In the old days the dealing costs of such a strategy would have made it impractical but things have changed. There are trading platforms now that offer commission free trading and also allow you to buy fractions of a share with high priced shares like Tesla and Amazon. This means you could economically buy very small parcels, say $50 a time on every green or invest more if that seems too small. Over time you should still build a decent holding and you would be certain to make a profit eventually unless the business went bust.

Well-chosen shares go up over time, which would make this strategy very rewarding. Alternatively, you could focus on ETFs. ETFs are regularly rebalanced around the most valuable companies in an index and because they are portfolios of shares they never go bust.

I use IG for my investing. In a share account, so with no scary leverage, if you trade more than three times a month, which is highly likely with my buy the green strategy, you pay zero commission on US shares and £3 each time on UK shares. IG doesn’t offer fractional investing so this would be an expensive strategy with Amazon on a share price around $3,000 but most shares have far lower values.

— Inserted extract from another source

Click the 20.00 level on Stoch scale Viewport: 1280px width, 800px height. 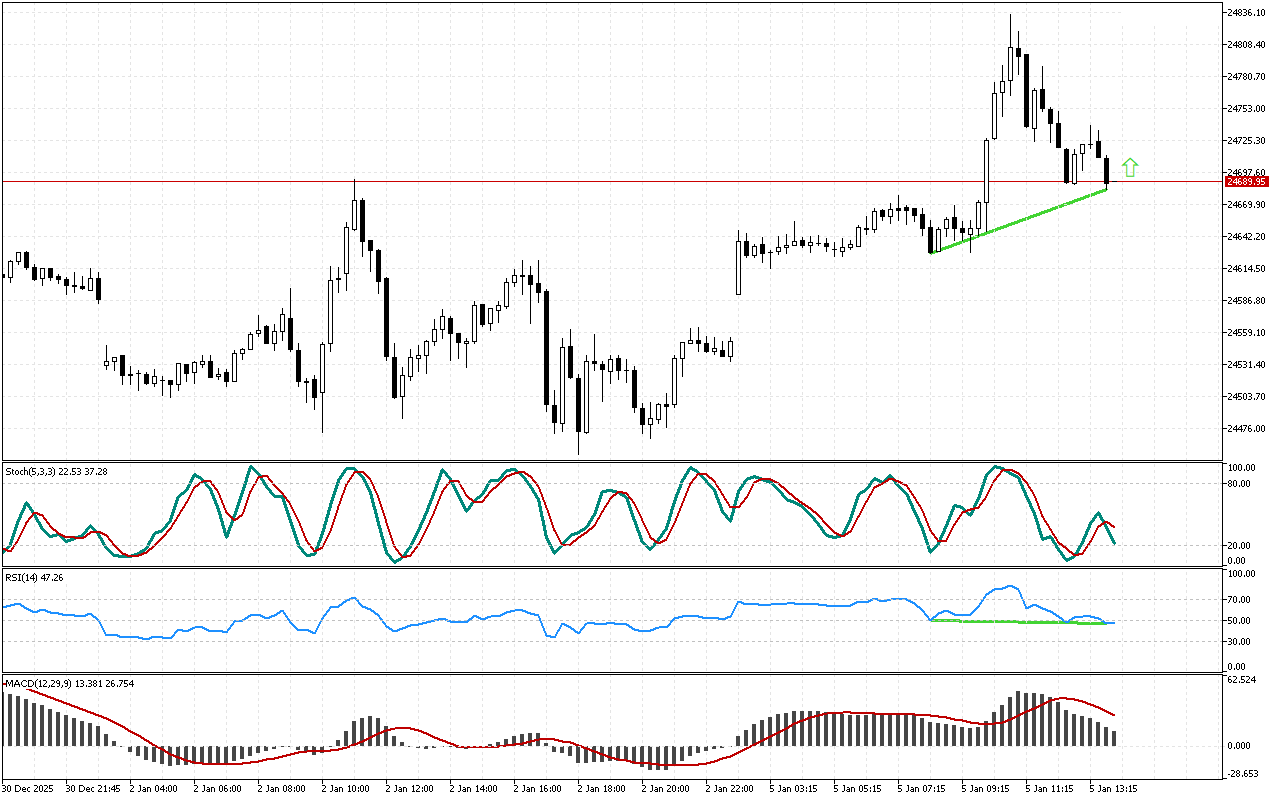coord(1239,545)
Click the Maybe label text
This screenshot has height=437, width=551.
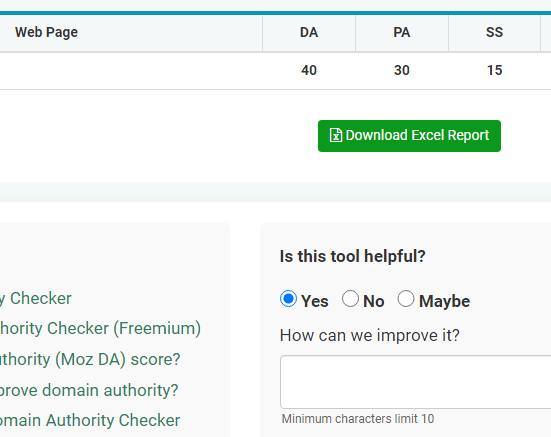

My subscribers will know this but I just want to make totally clear that a high price does not mean a share is expensive in terms of company valuation. High prices usually come about because a share, like Amazon, has been rising for a very long time without any share splits. The key to how a company is valued is its market capitalisation divided by earnings and the market cap is itself determined by the number of shares in issue multiplied by the share price.

If you held Amazon and they had a 100:1 share split you would own 100 time as many shares but the price would drop to around $30. Would this mean the shares had suddenly become screamingly cheap and should be bought immediately for a quick return to $3,000? Not at all; the truth is nothing would have changed but the nominal price of the shares. The valuation of the business would be identical (100 x $30 or 1 x $3,000) multiplied by the number of shares in issue.